Exxon's net income of $1.4 billion was down $420 million or 23 percent,
reflecting weaker crude oil prices which on average were about $6 per barrel or
33 percent lower than last year. Earnings were also adversely affected by
lower natural gas prices and lower industry refining margins in the U.S. and
Asia-Pacific.
Crude oil prices continued to be weak and on average were at their lowest level
since the third quarter of 1986. Exxon's U.S. and European natural gas
realizations also declined to the lowest quarterly level in nearly three years.

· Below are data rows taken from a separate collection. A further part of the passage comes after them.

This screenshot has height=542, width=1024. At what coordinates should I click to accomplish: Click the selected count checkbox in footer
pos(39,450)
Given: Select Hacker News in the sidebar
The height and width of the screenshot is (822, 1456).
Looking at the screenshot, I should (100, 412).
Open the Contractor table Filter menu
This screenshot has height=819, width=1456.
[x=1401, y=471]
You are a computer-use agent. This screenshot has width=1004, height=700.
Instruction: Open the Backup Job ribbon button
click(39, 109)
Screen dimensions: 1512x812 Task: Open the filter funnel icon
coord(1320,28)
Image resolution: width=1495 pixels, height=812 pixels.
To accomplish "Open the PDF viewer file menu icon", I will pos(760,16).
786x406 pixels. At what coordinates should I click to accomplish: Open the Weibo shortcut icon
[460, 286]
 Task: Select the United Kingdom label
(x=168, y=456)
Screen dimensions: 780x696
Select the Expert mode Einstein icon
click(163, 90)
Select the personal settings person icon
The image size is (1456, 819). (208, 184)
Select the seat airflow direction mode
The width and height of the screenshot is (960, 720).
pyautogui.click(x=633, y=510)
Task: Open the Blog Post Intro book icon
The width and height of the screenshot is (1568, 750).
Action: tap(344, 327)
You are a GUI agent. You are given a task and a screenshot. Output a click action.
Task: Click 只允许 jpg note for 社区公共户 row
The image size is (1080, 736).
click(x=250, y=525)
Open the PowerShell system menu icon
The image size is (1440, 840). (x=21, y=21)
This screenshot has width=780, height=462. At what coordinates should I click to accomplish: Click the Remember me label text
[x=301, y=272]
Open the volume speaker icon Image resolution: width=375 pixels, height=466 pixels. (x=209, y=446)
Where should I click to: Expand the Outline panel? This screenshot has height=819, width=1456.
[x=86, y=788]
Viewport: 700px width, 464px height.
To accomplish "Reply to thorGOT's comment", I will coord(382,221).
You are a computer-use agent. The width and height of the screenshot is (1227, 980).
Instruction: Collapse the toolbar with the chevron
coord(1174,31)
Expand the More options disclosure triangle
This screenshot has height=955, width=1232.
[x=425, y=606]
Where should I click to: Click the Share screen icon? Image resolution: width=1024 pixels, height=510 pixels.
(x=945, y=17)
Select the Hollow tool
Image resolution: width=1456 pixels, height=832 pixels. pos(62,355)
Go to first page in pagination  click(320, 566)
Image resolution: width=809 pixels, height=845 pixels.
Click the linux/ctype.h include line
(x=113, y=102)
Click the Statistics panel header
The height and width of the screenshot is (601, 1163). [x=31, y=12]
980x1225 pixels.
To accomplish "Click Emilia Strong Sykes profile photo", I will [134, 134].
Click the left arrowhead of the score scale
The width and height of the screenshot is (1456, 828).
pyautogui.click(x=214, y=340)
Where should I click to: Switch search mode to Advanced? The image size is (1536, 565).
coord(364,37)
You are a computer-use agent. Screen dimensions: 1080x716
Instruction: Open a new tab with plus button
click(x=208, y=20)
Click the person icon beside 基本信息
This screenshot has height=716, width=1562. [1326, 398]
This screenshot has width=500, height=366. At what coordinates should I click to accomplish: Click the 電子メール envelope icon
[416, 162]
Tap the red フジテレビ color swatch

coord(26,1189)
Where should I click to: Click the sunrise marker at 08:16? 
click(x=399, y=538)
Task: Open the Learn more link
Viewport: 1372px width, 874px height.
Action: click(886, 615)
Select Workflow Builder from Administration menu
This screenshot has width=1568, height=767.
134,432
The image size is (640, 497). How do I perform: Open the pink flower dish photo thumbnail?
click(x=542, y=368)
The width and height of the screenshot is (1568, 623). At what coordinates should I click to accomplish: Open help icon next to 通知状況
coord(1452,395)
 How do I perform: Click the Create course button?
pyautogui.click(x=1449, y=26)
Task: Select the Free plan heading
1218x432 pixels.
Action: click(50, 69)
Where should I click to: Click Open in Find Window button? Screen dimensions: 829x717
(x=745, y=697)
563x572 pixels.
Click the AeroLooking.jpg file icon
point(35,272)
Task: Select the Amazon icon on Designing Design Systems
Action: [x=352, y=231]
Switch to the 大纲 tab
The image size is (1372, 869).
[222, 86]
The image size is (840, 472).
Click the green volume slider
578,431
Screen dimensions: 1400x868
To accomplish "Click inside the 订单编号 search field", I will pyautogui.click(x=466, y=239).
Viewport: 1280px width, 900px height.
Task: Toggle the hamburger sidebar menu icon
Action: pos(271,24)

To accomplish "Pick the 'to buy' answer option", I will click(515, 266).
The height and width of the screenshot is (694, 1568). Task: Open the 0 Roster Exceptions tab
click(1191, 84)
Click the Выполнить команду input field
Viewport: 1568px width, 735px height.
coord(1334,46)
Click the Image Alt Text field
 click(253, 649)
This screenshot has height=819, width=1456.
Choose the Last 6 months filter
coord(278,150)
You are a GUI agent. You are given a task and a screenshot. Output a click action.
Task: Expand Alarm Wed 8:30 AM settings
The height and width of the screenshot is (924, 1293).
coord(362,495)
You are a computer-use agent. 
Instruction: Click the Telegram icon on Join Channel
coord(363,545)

Natural gas production was up slightly from the third quarter of 1997, while
liquids volumes were essentially flat. In the downstream, earnings were up 10
percent, reflecting improved marketing margins in the U.S. and Europe and
higher lubes earnings. Total petroleum product sales volumes were just below
the record levels of last year's third quarter as continued growth in most
markets offset weakness in Asia-Pacific. Chemical earnings were down 14 percent
from last year as a result of lower margins. Worldwide commodity prices
continued to decline due to excess industry capacity and the slowdown in Asian
economies. Earnings from other operations were essentially flat as lower coal
and copper prices were offset by record quarterly production volumes in both
businesses.
During the quarter, Exxon continued its active investment program, spending
$2.6 billion on capital and exploration projects.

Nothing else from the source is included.